How the knowledge of the image formation can help to improve the image quality and contrast?

Session

Reproducibility of Data Analysis at Scale

Authors

Ms Ratsimandresy Holinirina Dina Miora (2, 1, 3, 4), Prof. Dr. Erich Rohwer (2), Dr. Gurthwin Bosman (2), Prof. Dr. Rainer Heintzmann (1, 3)

Affiliations

1. Friedrich-Schiller-Universität Jena
2. Stellenbosch University
3. Leibniz Institute of Photonic Technology
4. MRC Laboratory of Molecular Biology

Keywords

PSF, deconvolution, fluorescence microscopy

Abstract text

Modelling a realistic representation of the response of an optical system, defined as the point spread function (PSF), is not a straightforward task^[1], but is essential for an accurate image reconstruction^[2]. Here we present four Fourier-based PSF models of wide-field imaging^[3]. The models fit the experimental PSFs of high NA system at a high accuracy. They are also experimentally validated in the deconvolution of C. elegans embryo^[4] and spherical beads^[4] of 2.5 µm in diameter and result with a contrast improvement up to 162 times in the images. The models enable a faster deconvolution convergence.

 

References

[1] Richards, B., & Wolf, E. (1959). Electromagnetic diffraction in optical systems, II. Structure of the image field in an aplanatic system. Proceedings of the Royal Society of London. Series A. Mathematical and Physical Sciences, 253(1274), 358-379.
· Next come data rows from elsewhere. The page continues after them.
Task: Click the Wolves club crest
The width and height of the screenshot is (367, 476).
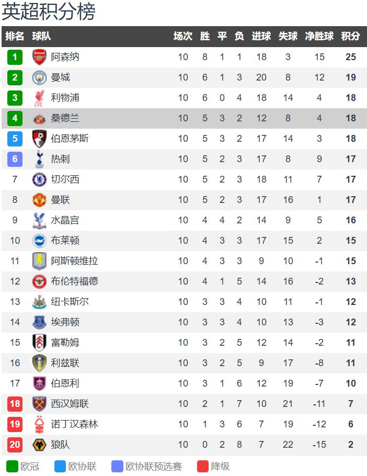Action: point(39,445)
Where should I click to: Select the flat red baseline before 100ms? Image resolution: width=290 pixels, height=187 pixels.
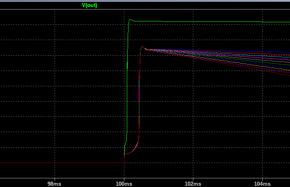tap(62, 163)
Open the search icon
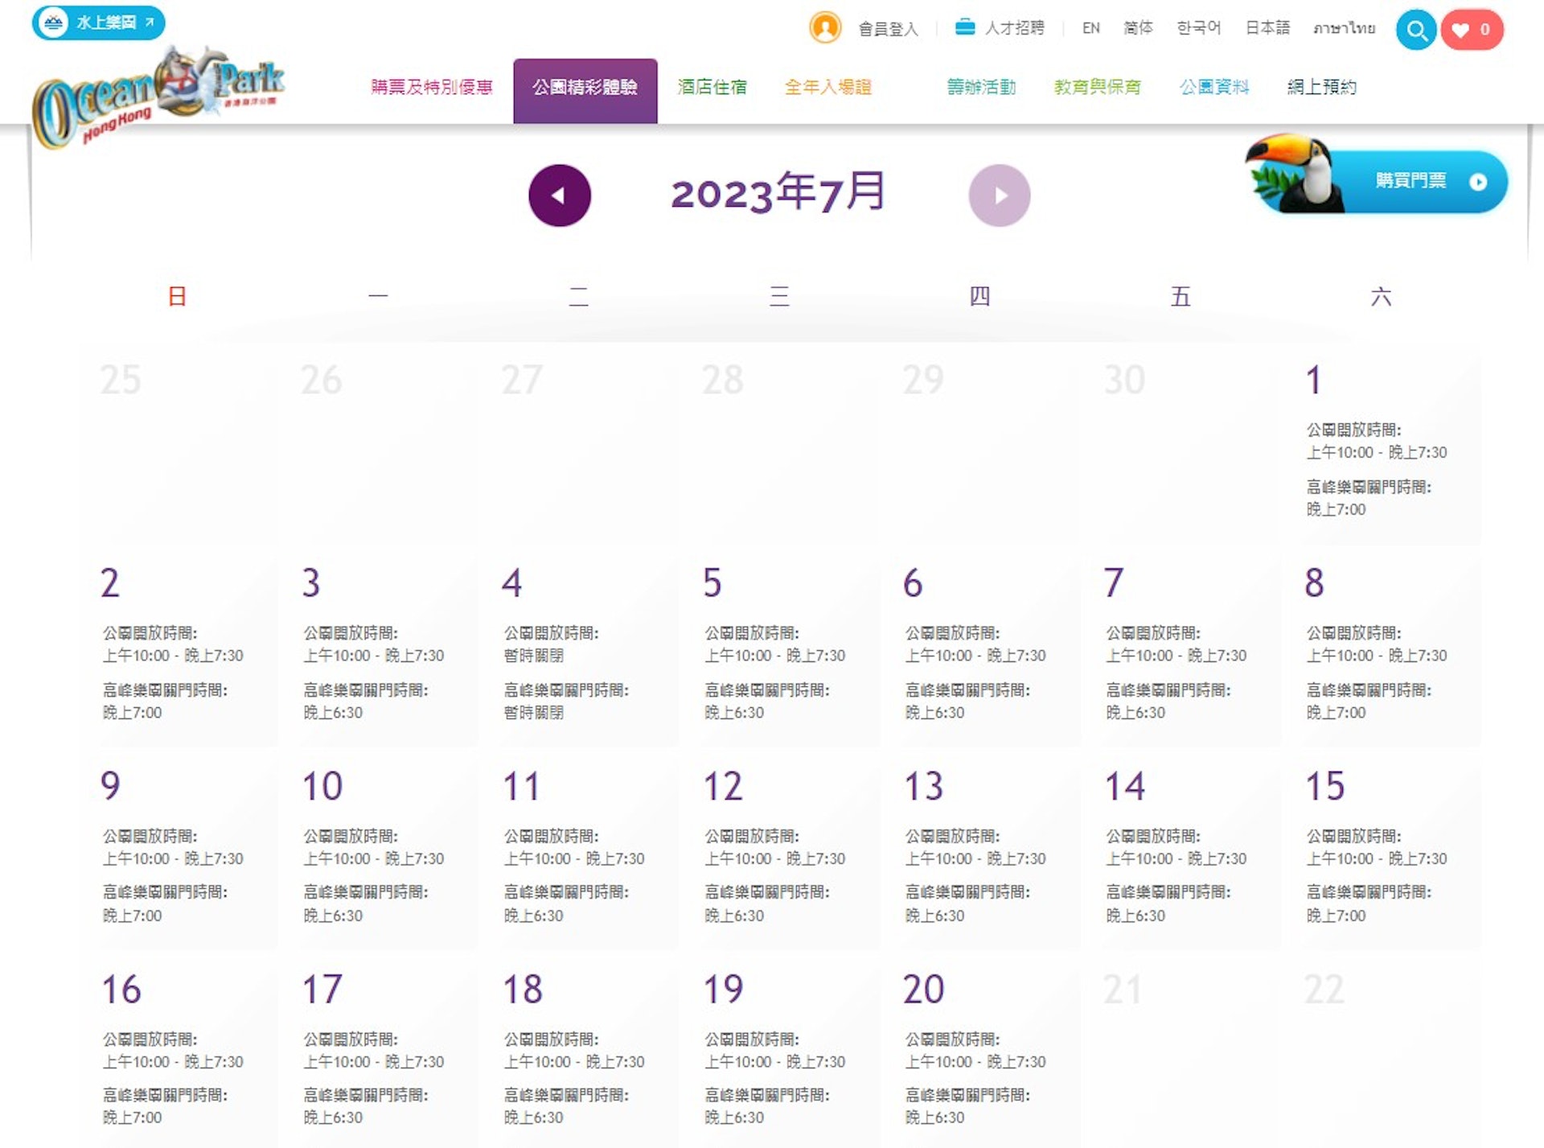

 [2] Sarder, P., & Nehorai, A. (2006). Deconvolution methods for 3-D fluorescence microscopy images. IEEE signal processing magazine, 23(3), 32-45.

[3] Miora, R. H. D., Rohwer, E., Kielhorn, M., Sheppard, C. J., Bosman, G., & Heintzmann, R. (2023). Calculating Point Spread Functions: Methods, Pitfalls and Solutions. arXiv preprint arXiv:2301.13515.

[4] Griffa, A., Garin, N., & Sage, D. (2010). Comparison of deconvolution software in 3D microscopy: A user point of view—Part 1. GIT Imaging & Microscopy, 12(ARTICLE), 43-45.